Related: What You Need To Know About Small Business Identity Theft
This approach has flaws though, because the imposter can learn the maiden name of the victim's mother, for example -- though I'm not sure about learning the color of their first bike. If the bike question was a custom question once used and collected by the data aggragator, then that simple question may serve well when proofing a potential hire. Though some of this information, indeed, can be googled, a lot of it can't. Go ahead, see if you can find information about your very first car online, showing that you owned it.
The next approach is documentation. This could be a birth certificate, mortgage statement, driver's license or even high school yearbook. Though a con artist might come upon these items in the trash or during a burglary, they can still provide a good degree of ID proofing when coupled with the knowledge-based questions like the name of a high school, its mascot and year of graduation.
Go one step further with biometrics, such as voice recognition and fingerprints.

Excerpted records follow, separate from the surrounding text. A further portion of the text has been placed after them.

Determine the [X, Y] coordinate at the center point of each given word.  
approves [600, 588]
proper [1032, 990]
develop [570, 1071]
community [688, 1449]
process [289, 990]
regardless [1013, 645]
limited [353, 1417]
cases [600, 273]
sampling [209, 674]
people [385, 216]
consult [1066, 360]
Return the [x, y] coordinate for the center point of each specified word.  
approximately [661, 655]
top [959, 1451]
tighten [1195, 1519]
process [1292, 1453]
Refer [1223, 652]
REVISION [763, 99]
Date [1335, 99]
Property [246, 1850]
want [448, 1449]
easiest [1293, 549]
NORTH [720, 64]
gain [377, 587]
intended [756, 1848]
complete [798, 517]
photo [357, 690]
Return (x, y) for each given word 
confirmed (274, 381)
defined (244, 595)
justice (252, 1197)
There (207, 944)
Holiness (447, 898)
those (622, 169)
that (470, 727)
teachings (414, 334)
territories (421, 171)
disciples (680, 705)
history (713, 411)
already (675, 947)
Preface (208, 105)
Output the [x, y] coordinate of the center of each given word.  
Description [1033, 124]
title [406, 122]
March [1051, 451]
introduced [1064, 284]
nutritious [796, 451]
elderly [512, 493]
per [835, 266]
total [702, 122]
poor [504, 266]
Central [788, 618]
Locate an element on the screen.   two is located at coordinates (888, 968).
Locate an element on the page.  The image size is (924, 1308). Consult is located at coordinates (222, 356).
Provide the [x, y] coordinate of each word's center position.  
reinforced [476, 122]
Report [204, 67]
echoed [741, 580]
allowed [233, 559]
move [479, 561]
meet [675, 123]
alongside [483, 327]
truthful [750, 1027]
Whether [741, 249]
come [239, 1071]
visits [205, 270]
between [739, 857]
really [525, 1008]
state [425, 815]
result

Another way to help authenticate identity is with identity scoring, a method that's used by many mortgage brokers. Using the internet, an identity-score system can verify the authenticity of someone's public identity. Identity scores include a lot of data, such as credit records, corporate and internet data, personal identifiers and more.
Fake identification.
The fake ID, with its ubiquity, is a driving force behind the prevalence of imposter fraud. A person in a position of hiring a new employee can procure various ID checking guides to get help with verifying an employee or applicant's identification.
Related: What to Do When Good Talent Has Suspicious Social Media
Diligence is key.
If employers blow off the concept of imposters, this can lead to very costly consequences for the company. It's projected that the detection techniques for phony IDs will become increasingly reliable; a combination of multiple tactics such as biometrics and smart cards will increase card security.
In the meantime, without investing in background checks, knowledge based authentication and identity proofing, it's frighteningly easy to hire employees who lie about their identity and are bent on stealing from you.